=== DIRECTIONS ===
Up to and including the line that contains "Task: Switch to the Покупки tab", return every line from the start of the data, unchanged.

□ □ □

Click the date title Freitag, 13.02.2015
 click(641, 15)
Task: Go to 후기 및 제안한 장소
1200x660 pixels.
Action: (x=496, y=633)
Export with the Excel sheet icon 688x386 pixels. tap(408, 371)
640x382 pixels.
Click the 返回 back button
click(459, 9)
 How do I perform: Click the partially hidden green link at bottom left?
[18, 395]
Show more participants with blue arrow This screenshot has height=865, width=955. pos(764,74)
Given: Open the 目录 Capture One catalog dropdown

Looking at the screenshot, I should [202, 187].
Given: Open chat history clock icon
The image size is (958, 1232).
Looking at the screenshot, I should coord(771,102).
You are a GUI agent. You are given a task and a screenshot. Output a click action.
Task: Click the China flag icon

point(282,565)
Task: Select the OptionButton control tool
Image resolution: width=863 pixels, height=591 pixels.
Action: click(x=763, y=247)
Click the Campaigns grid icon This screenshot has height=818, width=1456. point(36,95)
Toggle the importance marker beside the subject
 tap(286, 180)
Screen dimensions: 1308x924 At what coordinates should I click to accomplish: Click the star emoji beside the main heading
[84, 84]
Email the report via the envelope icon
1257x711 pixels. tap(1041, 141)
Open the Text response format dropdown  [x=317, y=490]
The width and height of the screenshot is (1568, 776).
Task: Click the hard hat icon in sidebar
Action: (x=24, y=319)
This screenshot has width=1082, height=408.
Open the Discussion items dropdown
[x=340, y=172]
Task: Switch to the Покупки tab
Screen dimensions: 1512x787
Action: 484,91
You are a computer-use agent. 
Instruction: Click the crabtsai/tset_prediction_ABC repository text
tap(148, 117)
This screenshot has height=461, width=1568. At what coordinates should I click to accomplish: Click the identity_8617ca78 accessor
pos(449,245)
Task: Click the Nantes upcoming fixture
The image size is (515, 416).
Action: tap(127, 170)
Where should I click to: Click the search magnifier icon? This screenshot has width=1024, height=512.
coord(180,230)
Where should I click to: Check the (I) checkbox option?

□ □ □

=== SOLUTION ===
Click the date title Freitag, 13.02.2015
 click(641, 15)
Task: Go to 후기 및 제안한 장소
1200x660 pixels.
Action: (x=496, y=633)
Export with the Excel sheet icon 688x386 pixels. tap(408, 371)
640x382 pixels.
Click the 返回 back button
click(459, 9)
 How do I perform: Click the partially hidden green link at bottom left?
[18, 395]
Show more participants with blue arrow This screenshot has height=865, width=955. pos(764,74)
Given: Open the 目录 Capture One catalog dropdown

Looking at the screenshot, I should [202, 187].
Given: Open chat history clock icon
The image size is (958, 1232).
Looking at the screenshot, I should coord(771,102).
You are a GUI agent. You are given a task and a screenshot. Output a click action.
Task: Click the China flag icon

point(282,565)
Task: Select the OptionButton control tool
Image resolution: width=863 pixels, height=591 pixels.
Action: click(x=763, y=247)
Click the Campaigns grid icon This screenshot has height=818, width=1456. point(36,95)
Toggle the importance marker beside the subject
 tap(286, 180)
Screen dimensions: 1308x924 At what coordinates should I click to accomplish: Click the star emoji beside the main heading
[84, 84]
Email the report via the envelope icon
1257x711 pixels. tap(1041, 141)
Open the Text response format dropdown  [x=317, y=490]
The width and height of the screenshot is (1568, 776).
Task: Click the hard hat icon in sidebar
Action: (x=24, y=319)
This screenshot has width=1082, height=408.
Open the Discussion items dropdown
[x=340, y=172]
Task: Switch to the Покупки tab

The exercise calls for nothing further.